Stored items from a collection:
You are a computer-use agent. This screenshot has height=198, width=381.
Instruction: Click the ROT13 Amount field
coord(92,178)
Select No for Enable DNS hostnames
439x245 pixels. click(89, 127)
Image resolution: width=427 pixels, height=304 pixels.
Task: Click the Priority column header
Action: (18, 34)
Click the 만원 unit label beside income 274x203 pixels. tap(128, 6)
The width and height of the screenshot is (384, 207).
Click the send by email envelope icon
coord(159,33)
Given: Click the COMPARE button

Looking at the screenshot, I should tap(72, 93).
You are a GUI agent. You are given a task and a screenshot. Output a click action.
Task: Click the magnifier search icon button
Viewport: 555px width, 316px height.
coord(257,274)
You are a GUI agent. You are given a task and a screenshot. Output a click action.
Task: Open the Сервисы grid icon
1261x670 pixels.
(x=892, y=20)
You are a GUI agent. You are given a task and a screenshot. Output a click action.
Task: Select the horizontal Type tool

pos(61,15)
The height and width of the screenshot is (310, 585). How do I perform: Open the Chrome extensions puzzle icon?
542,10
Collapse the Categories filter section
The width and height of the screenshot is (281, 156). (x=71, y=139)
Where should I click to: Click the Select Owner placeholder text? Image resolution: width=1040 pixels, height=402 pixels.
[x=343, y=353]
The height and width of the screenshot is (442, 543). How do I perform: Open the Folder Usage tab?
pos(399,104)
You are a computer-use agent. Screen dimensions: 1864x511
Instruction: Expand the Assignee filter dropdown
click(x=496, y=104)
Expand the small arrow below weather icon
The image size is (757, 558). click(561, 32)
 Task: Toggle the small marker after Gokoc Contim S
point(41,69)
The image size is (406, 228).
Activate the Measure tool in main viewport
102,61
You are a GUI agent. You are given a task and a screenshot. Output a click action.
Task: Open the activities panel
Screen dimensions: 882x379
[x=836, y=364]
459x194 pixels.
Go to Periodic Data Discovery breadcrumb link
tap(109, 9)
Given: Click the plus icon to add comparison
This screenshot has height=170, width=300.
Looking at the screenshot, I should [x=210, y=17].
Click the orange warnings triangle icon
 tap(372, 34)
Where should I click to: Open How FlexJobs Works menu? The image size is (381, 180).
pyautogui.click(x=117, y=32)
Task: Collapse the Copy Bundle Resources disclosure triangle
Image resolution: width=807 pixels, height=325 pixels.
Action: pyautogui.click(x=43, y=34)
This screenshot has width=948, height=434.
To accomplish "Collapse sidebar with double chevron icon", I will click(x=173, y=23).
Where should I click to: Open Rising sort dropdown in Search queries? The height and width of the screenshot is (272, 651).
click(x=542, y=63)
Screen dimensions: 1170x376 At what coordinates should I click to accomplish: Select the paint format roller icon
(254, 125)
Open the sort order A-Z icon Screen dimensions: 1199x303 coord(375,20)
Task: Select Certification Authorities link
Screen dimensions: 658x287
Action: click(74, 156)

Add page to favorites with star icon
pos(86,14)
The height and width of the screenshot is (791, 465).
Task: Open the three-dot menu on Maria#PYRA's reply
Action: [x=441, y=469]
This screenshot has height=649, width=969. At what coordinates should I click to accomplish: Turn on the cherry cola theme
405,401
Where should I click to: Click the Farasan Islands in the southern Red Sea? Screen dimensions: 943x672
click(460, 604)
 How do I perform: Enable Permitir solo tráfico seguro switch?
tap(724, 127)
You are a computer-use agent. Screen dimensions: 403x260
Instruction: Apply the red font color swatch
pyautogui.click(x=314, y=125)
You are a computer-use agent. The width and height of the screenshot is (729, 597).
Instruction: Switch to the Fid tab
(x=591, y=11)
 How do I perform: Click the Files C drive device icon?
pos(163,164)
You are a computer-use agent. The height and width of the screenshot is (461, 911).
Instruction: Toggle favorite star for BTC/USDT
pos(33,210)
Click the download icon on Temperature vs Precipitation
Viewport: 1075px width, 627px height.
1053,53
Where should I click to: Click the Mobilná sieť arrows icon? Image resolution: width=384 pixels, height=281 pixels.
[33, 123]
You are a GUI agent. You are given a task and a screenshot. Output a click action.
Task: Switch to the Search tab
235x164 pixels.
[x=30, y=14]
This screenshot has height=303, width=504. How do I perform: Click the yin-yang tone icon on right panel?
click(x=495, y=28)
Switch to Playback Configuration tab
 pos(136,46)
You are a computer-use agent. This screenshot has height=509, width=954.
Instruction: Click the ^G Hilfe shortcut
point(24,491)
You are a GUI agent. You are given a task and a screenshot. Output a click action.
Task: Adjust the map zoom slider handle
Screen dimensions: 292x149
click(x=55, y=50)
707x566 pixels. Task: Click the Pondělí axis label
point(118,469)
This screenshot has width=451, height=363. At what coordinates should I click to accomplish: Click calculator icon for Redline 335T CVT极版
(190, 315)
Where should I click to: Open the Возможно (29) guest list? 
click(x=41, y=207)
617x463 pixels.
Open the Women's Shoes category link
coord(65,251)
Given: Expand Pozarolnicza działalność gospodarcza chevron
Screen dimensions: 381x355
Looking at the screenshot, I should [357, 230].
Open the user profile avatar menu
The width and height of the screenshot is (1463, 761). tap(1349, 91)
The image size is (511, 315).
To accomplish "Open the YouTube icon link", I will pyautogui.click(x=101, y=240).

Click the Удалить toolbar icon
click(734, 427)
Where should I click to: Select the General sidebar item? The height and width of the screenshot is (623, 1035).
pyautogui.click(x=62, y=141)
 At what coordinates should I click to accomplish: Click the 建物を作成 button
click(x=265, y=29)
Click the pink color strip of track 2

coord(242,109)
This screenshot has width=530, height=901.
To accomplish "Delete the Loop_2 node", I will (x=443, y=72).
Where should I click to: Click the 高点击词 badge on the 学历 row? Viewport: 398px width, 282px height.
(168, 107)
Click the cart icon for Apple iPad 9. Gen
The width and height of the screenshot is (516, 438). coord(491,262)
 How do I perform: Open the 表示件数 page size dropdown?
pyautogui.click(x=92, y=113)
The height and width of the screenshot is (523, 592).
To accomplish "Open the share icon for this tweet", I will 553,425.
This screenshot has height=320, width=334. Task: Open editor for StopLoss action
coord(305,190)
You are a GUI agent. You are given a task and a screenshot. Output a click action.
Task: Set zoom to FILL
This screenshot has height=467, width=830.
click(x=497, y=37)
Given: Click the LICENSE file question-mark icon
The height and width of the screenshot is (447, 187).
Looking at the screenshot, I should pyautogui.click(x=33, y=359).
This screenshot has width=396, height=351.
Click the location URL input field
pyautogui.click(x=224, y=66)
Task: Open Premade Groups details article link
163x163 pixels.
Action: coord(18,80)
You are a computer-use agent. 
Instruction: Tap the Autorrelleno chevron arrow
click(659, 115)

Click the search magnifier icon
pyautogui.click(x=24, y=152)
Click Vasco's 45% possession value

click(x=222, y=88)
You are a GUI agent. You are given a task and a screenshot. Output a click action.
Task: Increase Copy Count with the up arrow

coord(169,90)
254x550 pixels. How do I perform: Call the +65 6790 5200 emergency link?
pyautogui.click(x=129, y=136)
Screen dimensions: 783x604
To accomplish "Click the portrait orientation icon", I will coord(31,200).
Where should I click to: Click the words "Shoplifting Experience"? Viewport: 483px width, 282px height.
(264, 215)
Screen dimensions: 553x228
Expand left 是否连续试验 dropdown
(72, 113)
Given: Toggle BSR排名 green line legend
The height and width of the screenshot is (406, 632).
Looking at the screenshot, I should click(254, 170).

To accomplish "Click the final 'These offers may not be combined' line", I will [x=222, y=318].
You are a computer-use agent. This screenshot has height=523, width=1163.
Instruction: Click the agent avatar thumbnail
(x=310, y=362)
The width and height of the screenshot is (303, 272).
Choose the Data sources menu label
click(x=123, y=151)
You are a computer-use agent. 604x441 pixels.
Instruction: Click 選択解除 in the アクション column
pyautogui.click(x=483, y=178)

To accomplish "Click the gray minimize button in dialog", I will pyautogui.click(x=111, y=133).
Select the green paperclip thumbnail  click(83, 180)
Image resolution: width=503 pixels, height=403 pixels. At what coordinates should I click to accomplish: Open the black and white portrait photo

Work request:
Please set down again, word for word, only the lines from the start of the entries through the line with "Click the 만원", both ends included.

Solution for this problem:
You are a computer-use agent. This screenshot has height=198, width=381.
Instruction: Click the ROT13 Amount field
coord(92,178)
Select No for Enable DNS hostnames
439x245 pixels. click(89, 127)
Image resolution: width=427 pixels, height=304 pixels.
Task: Click the Priority column header
Action: (18, 34)
Click the 만원 unit label beside income 274x203 pixels. tap(128, 6)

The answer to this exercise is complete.